Hungry for Ethanol

Food prices are up as corn prices have doubled to $4.50/bushel with the $0.51/gallon of ethanol subsidy. As the US is (soon to be was) a huge corn exporter, this is causing higher prices worldwide. Foreign Affairs in the May/June issue says that could lead to doubling the world hungry from 600 million to 1.2 billion. They hope that

relying more on sugar cane to produce ethanol in tropical countries would be more efficient than using corn and would not involve using a staple crop.

No, if sugar cane is more profitable than corn, it will also outcompete staples for land and labor until the price of staples is hungry high.

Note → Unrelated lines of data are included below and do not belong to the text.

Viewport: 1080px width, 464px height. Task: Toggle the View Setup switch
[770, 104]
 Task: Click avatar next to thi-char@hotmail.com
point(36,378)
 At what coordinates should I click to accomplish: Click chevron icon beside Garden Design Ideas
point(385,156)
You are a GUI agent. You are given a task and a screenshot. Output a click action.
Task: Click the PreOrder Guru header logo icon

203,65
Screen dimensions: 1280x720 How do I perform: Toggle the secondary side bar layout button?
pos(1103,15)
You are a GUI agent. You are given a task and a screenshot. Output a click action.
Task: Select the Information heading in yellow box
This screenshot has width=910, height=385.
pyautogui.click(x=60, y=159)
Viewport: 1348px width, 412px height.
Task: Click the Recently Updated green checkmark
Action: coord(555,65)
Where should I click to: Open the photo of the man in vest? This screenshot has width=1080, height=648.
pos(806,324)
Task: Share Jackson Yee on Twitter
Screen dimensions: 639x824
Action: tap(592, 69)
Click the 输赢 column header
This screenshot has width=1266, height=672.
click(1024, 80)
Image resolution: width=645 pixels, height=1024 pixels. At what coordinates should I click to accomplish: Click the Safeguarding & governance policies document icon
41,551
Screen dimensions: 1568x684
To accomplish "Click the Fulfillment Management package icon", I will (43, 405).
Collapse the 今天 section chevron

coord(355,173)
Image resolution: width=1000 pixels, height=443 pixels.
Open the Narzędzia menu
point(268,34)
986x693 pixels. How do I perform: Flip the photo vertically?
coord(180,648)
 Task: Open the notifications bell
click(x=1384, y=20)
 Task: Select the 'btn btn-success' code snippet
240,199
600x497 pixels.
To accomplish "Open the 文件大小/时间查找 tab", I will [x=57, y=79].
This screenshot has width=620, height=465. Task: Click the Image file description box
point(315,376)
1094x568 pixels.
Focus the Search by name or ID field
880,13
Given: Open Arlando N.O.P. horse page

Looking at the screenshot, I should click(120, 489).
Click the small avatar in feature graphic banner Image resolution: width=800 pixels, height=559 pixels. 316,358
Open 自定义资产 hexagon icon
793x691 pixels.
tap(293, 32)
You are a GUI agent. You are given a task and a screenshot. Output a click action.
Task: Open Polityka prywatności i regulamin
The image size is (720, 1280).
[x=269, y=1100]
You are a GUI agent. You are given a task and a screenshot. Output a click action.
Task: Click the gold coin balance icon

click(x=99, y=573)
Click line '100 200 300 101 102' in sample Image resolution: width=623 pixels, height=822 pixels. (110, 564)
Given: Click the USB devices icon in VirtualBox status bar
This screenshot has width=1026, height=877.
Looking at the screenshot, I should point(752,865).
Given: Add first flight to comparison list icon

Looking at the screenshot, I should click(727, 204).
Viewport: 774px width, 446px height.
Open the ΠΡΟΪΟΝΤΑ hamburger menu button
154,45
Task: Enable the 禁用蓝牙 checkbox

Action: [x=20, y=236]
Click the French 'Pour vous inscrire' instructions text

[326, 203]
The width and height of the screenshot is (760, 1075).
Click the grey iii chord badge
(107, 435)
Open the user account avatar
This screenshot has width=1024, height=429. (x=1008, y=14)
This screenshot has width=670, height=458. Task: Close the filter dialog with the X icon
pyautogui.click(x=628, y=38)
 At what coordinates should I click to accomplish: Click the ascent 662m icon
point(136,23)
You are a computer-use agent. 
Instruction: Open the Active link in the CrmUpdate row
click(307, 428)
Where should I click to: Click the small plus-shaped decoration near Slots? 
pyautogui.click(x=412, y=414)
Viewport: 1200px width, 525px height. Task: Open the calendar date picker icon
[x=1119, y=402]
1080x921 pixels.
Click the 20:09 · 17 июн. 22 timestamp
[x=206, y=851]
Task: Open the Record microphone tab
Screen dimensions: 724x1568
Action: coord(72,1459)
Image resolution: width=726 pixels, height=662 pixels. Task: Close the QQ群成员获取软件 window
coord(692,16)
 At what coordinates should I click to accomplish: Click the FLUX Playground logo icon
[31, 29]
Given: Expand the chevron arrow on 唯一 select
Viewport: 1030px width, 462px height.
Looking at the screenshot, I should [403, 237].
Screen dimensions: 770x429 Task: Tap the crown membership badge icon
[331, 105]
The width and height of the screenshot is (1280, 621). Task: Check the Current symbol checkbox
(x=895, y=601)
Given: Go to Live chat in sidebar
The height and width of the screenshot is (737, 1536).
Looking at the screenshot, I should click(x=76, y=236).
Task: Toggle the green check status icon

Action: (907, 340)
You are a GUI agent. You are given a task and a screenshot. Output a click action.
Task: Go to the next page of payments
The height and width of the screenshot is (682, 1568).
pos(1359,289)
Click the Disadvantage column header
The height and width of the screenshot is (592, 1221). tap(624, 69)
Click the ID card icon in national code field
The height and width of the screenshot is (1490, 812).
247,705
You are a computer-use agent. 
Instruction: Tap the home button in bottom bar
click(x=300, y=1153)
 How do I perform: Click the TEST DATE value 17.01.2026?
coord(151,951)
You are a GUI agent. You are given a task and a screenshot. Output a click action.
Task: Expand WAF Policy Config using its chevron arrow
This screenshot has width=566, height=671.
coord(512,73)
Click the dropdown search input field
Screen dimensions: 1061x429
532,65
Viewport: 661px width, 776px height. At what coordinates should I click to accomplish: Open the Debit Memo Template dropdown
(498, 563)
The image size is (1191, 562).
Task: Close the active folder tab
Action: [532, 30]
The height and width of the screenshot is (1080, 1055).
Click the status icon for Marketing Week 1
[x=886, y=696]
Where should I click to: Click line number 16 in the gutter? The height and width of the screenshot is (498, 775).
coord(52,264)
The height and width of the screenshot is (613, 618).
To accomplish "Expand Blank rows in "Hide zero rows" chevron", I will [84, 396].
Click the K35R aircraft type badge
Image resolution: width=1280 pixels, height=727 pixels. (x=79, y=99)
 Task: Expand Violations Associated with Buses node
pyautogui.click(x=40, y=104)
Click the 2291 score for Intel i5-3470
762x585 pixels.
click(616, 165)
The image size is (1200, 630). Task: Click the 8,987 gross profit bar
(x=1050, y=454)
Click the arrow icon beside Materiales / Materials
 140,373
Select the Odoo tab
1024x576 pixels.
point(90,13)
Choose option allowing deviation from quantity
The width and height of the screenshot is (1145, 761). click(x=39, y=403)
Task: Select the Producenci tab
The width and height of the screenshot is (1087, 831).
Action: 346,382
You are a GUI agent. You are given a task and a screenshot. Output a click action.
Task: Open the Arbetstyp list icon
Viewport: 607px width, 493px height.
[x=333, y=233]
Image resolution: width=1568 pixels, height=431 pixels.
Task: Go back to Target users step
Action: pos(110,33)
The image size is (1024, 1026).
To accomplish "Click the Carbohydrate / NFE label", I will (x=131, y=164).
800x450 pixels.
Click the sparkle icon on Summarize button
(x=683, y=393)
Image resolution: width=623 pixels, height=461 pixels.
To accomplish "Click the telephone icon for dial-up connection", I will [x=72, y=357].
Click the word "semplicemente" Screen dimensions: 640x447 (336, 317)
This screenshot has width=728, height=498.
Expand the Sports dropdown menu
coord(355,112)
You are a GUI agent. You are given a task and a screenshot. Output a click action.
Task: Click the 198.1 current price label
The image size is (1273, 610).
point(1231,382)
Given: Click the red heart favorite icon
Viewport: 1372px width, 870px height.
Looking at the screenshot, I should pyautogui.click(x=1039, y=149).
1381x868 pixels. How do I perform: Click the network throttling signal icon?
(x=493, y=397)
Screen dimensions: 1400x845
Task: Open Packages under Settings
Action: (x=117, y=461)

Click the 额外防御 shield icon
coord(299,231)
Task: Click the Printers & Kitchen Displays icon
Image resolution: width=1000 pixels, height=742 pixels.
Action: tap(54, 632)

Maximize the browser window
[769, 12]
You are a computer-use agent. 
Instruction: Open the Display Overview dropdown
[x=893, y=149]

Scientific American makes the same mistake in the June issue:

[Jatropha, an oil crop] favors hot, dry conditions and hence an unlikely threat to rain forests. There is no trade-off between food and fuel either, because the oil is poisonous.

No, Jatropha will pull away farm equipment, labor and land from other crops driving up the price of every other crop.

Ethanol is an OK energy delivery system to convert solar energy, but if biofuels stay competitive with petroleum (via subsidies for now), all arable land will be converted to corn and other energy crops until the food crop prices are driven up enough to be competitive with the energy crops.

The only way to bring the corn price down is to either bring a multiple of the current acreage under cultivation (all US arable land devoted to corn would get us 12% of petroleum consumption) or reducing the corn/ethanol subsidy.